* **Exercise directions**: Among the entries below, please show each line that carries the word "computer".

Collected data
▼

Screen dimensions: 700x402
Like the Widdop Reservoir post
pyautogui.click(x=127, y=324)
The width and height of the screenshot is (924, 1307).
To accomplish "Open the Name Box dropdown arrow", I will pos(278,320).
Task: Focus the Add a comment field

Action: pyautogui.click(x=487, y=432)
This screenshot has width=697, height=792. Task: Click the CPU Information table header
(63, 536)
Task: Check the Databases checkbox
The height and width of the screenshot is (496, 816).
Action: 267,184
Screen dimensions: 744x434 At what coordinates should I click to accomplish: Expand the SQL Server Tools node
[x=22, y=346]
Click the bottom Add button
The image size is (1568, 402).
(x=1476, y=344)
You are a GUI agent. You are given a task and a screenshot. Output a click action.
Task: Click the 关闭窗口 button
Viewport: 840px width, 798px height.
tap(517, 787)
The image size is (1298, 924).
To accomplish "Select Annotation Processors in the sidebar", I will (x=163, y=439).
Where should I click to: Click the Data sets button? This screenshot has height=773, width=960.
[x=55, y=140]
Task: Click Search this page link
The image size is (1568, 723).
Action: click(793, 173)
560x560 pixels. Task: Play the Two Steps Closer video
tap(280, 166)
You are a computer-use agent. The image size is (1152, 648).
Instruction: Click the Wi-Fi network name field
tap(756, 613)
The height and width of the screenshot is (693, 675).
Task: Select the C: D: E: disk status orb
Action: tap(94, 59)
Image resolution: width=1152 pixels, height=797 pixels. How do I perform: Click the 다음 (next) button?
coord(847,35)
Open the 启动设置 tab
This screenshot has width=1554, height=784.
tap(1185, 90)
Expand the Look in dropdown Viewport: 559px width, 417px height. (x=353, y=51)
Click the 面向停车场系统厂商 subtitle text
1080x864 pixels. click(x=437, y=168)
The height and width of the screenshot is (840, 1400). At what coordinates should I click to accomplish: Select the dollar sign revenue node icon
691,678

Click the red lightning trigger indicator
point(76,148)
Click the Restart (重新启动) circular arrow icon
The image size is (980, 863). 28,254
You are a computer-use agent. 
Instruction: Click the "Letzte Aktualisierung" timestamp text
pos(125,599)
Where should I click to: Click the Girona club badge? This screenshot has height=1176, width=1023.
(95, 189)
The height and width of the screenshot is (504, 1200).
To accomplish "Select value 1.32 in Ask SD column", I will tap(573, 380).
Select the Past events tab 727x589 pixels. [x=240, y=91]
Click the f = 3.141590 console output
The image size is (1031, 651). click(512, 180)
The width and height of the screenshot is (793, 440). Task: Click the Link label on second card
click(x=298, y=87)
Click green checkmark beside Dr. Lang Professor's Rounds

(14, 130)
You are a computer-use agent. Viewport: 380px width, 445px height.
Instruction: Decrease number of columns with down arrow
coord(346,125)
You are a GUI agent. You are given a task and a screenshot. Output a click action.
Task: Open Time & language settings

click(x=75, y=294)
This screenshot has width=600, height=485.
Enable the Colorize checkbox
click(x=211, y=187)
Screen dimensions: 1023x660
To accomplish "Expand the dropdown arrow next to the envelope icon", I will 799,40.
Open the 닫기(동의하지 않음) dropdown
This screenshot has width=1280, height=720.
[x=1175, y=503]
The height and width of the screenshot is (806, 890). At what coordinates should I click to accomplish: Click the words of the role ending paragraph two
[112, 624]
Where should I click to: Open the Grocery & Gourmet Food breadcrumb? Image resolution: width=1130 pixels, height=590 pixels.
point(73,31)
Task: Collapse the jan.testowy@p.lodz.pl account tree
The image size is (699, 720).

▲

* **Response box**:
You are a computer-use agent. The image size is (1152, 648).
You are a computer-use agent. 
You are a computer-use agent. Viewport: 380px width, 445px height.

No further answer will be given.